Liberdade de crítica não significa liberdade para desinformar
A democracia protege o direito de criticar presidentes, ministros, magistrados, candidatos, partidos e decisões judiciais.
O próprio Poder Judiciário deve permanecer aberto à fiscalização da sociedade, à imprensa, à advocacia e ao debate público. Suas decisões precisam ser fundamentadas, transparentes e submetidas aos recursos previstos na legislação.
Ao mesmo tempo, insultos pessoais não substituem argumentos jurídicos. Acusações de fraude eleitoral também não podem ser tratadas como fatos quando não estão acompanhadas de elementos verificáveis.
A defesa das instituições não significa impedir críticas. Significa assegurar que as divergências sejam apresentadas dentro da lei, sem ameaças, falsidades ou tentativas de constranger autoridades por pressões externas.
POSIÇÃO EDITORIAL DO JORNAL25NEWS
O Jornal25News defende incondicionalmente a soberania do Brasil, a independência dos Poderes e o direito do povo brasileiro de escolher livremente seus representantes.
Defendemos também a liberdade de expressão, o contraditório, o direito de crítica e a obrigação de todas as instituições públicas prestarem contas à sociedade.
Nenhum magistrado, governante ou candidato está acima da crítica. Da mesma forma, nenhum agente político, brasileiro ou estrangeiro, deve transformar divergências legítimas em ofensas pessoais ou utilizar informações não comprovadas para comprometer a confiança da população no processo eleitoral.
Relações internacionais responsáveis exigem reciprocidade e respeito. A política partidária não pode apagar a responsabilidade institucional de quem representa oficialmente uma nação.
O Brasil pode e deve receber missões internacionais de observação eleitoral quando elas forem transparentes, imparciais e regularmente credenciadas. O que não se pode admitir é a criação de estruturas paralelas destinadas a antecipar conclusões, favorecer candidaturas ou produzir desconfiança sem provas.

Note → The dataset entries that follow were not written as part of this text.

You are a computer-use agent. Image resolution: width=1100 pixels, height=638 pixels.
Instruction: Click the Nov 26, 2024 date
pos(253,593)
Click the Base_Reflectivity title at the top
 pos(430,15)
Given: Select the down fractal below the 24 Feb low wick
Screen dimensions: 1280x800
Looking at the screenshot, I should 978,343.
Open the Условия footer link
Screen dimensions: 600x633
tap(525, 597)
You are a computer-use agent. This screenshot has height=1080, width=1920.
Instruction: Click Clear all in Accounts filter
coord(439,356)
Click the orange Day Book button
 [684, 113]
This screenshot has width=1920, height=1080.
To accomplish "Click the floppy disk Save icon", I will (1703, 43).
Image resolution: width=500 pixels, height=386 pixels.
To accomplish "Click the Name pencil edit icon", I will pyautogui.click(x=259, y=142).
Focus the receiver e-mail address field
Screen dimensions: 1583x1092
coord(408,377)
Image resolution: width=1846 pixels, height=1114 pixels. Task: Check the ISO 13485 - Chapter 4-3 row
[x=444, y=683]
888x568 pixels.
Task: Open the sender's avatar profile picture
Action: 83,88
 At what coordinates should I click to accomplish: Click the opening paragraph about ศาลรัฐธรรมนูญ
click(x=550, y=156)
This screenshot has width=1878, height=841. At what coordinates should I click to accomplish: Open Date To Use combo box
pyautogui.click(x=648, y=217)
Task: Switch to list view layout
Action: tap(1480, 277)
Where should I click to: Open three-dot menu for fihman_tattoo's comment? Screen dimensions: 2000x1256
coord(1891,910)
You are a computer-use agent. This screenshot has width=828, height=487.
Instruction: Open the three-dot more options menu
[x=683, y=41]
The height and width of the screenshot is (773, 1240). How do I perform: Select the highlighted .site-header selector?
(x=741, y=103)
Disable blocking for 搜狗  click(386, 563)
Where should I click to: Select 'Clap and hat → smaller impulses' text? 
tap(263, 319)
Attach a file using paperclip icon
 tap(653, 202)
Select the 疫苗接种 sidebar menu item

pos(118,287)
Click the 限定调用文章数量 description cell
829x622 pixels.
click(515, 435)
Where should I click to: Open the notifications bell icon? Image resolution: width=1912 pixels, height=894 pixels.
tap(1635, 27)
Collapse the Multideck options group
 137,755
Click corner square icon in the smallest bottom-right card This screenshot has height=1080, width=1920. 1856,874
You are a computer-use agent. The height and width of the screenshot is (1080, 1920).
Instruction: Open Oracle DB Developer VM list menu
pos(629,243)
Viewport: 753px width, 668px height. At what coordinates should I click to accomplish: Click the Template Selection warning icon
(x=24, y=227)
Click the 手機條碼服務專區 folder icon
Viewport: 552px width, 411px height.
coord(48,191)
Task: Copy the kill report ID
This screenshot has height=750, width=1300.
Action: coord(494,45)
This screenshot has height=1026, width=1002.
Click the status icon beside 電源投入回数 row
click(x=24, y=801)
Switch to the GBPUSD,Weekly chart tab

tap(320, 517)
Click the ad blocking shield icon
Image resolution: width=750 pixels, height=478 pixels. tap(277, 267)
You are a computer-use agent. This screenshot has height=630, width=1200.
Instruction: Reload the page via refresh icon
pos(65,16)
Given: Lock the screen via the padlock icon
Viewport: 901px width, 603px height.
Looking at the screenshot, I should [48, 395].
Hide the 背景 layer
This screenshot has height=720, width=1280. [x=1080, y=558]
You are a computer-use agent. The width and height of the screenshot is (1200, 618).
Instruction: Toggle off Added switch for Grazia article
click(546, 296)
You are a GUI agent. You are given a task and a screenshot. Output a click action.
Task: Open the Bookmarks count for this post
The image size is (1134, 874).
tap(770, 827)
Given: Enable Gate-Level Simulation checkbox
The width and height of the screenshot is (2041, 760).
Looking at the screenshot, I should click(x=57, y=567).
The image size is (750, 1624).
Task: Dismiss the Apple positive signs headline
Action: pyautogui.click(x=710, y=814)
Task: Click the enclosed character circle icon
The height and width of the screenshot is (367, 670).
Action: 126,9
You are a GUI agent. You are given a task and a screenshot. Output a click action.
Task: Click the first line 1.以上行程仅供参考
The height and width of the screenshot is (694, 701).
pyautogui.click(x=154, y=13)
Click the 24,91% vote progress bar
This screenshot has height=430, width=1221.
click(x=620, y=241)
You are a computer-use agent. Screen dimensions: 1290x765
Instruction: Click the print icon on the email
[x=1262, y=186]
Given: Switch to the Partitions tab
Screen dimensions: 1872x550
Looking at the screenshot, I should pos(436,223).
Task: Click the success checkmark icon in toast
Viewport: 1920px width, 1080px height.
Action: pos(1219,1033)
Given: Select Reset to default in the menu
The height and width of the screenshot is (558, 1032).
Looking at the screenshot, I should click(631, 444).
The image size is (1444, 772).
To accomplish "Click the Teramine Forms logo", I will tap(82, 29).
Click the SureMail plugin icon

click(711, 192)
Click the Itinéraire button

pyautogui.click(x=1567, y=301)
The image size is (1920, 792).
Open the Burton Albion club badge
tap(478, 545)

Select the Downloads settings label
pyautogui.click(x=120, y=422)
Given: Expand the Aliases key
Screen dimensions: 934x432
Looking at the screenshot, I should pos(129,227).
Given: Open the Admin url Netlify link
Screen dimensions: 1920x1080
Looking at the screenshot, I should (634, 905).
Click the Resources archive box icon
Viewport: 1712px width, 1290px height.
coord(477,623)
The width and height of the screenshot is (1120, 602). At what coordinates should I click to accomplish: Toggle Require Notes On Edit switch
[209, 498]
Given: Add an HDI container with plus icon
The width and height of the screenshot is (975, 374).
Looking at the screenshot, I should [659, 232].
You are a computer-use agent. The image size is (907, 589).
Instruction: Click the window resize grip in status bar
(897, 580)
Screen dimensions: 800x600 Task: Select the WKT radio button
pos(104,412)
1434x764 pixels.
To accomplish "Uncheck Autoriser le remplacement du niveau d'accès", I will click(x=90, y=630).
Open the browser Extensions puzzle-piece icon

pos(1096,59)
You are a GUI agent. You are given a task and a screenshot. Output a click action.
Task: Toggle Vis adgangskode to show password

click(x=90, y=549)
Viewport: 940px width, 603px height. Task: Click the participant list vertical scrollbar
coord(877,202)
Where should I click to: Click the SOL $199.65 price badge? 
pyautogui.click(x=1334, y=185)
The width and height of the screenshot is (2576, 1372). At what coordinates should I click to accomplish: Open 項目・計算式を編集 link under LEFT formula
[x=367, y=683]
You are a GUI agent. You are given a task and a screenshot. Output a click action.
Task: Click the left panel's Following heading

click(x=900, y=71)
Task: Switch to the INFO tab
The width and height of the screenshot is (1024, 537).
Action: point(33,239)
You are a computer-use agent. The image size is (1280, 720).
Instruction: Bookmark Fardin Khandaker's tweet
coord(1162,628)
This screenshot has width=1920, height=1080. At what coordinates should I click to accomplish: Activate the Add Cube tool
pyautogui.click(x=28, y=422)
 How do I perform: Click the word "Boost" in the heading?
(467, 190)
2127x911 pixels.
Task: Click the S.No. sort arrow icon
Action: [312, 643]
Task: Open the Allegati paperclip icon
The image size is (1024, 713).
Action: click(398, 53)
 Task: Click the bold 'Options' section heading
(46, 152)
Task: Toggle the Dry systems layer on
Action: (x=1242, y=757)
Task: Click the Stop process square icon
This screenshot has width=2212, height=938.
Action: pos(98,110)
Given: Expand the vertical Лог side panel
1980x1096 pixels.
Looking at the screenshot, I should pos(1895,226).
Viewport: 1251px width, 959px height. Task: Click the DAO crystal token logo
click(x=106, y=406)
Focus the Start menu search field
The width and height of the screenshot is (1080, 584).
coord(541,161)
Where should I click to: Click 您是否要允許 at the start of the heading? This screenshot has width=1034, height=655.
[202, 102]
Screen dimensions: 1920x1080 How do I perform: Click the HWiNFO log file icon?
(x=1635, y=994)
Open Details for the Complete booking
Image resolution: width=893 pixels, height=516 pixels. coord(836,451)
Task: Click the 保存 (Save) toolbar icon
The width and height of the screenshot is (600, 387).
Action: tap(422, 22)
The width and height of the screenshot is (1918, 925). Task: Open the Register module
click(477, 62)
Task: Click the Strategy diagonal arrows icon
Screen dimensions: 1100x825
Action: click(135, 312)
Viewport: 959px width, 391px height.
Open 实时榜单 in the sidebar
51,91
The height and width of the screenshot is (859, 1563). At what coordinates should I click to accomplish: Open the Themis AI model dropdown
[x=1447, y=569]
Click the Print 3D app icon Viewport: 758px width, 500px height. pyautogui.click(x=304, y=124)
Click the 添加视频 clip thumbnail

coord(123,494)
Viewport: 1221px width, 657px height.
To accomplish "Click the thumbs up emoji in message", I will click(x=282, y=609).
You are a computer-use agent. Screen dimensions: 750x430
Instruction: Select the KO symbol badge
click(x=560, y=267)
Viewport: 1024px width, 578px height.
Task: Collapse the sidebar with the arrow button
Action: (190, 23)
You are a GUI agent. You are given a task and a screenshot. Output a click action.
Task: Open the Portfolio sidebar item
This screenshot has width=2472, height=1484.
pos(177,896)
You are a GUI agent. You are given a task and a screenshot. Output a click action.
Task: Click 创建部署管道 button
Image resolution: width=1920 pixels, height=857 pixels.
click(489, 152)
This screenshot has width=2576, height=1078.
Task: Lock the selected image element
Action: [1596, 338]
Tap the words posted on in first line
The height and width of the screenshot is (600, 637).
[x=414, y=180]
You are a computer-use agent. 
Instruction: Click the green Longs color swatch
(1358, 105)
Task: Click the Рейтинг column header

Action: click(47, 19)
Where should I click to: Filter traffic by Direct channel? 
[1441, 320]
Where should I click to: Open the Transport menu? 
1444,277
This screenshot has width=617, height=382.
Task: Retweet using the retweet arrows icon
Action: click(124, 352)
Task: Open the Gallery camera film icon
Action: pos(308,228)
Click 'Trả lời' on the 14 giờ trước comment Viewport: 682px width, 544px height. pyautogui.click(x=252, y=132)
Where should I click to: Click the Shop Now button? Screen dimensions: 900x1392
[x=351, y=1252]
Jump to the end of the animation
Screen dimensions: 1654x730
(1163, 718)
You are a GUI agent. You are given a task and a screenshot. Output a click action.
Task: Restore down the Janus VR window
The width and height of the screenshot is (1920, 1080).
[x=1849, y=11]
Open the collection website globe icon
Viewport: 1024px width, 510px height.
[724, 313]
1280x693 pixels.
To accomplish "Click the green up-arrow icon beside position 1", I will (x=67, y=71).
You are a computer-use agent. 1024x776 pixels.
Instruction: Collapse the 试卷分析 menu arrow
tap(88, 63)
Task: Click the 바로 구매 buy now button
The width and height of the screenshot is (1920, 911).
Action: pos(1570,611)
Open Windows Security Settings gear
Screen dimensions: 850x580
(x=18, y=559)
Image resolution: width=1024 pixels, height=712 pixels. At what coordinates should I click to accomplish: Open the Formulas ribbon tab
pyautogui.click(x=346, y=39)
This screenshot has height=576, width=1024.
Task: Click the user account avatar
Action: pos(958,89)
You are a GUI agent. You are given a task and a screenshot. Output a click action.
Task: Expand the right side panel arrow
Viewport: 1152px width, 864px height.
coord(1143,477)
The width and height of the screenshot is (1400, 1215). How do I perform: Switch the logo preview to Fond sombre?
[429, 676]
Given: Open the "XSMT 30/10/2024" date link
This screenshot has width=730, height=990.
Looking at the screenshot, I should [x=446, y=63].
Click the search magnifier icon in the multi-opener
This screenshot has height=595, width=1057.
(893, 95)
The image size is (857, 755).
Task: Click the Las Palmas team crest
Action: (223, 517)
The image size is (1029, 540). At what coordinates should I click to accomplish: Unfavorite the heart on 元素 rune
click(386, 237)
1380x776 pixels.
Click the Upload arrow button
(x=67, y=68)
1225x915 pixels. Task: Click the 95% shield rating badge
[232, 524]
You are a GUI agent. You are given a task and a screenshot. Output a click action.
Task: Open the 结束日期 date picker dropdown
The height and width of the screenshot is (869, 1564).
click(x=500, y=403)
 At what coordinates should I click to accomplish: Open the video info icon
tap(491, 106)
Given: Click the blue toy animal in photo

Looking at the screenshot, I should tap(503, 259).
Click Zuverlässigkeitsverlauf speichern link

Até que os órgãos competentes apresentem conclusões formais, os episódios devem ser acompanhados com rigor, equilíbrio e respeito ao devido processo legal.
O Jornal25News continuará acompanhando as manifestações do STF, do Tribunal Superior Eleitoral, do Itamaraty, do Governo da Argentina, do Departamento de Estado dos Estados Unidos e dos partidos envolvidos.